Global equity performance is mixed. Wall Street losses weighed on sentiment, though Japan, China’s CSI 300, and Australia bucked the trend in Asia. In Europe, the Stoxx 600 fell around 0.40% after a smaller decline yesterday. US futures are little changed but tilted lower. Bond markets show little momentum, with European benchmark yields narrowly mixed and the US 10-year Treasury yield slipping to around 4.13%-4.14%.
Commodities are regaining ground. Gold trades near $3754, recovering roughly half of yesterday’s decline, though still shy of its record high of $3791 set earlier this week. Oil remains supported, with November WTI holding just below $65, above its 200-day moving average near $64.35. Market participants will also watch today’s Treasury auctions of $44 bln in seven-year notes and $185 bln in bills for signs of investor appetite.
The Dollar Index gained for the first time this week, moving toward the 97.90 level. Trading remains within a narrow band of 97.75-97.90, with immediate support at 97.60. If that level holds, the next target is 98.25, with stronger resistance seen near 98.70. Today brings a heavy flow of US economic data, including advance trade figures and preliminary durable goods orders for August. While the revision of Q2 GDP is expected to have little market impact, jobless claims remain crucial due to ongoing labor market concerns.

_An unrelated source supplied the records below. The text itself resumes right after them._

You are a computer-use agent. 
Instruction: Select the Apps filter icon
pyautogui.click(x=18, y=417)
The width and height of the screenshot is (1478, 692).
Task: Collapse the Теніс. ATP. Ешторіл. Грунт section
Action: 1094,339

The Treasury will complete its weekly issuance with $185 bln in bills and a $44 bln seven-year note auction. Beyond data, monetary policy watchers will pay attention to speeches from at least eight Federal Reserve officials. These include both hawkish and dovish voices, with Dallas Fed President Logan expected to provide insight into balance sheet strategy and quantitative tightening.

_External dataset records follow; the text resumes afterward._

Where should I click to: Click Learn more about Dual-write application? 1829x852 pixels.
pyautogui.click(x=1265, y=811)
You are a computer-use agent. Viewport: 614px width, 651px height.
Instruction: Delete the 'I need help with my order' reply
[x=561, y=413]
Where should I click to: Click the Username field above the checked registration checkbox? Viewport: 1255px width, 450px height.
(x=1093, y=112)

The euro recently touched a four-year high near $1.1920 before retreating to end last week around $1.1745. Selling pressure resumed after a brief consolidation earlier in the week, with the currency falling to nearly $1.1725. It is now holding in a tight range between $1.1730 and $1.1755. Support lies near $1.17, and a break of that level could see the euro slide further toward $1.1655. The modest widening of the US-German two-year yield spread, coupled with soft momentum signals, adds weight to the bearish bias in the near term.
On the policy side, the European Central Bank remains cautious. Lending data shows continued firmness, suggesting little urgency for another rate cut. Eurozone money supply growth, however, slowed to 2.9%, the weakest pace since last July. While the figure has lost much of its past market significance, it still adds to the narrative of subdued liquidity growth. Risks to the outlook remain external, with possible US tariff measures and Russia’s disruptive activities in central Europe capable of altering policy expectations.
No major economic releases are scheduled today.
Sterling came under renewed selling pressure after a brief consolidation earlier this week, falling close to 1.3425, its weakest level since early September following the US employment report. The currency has since managed to hold above that low but struggled to rise meaningfully, with trading capped near $1.3465 today. A decisive break below 1.3420 would raise the risk of further losses toward 1.3365, with the monthly low near 1.3335 coming into view.
The weakness reflects both external and domestic pressures. Short-term market positioning and a stronger dollar continue to weigh on the pound, while uncertainty surrounding the UK’s economic outlook and the government’s fiscal promises is adding to investor caution. Bond markets also highlight unease, as a weak reception to the latest Gilt auction raised questions about demand for UK debt. Despite this, the government is pressing ahead with plans to raise an additional GBP2 bln, including GBP1.25 bln in nine-year bonds already sold and GBP750 mln in 13-year bonds scheduled for sale.
No major economic releases are scheduled today.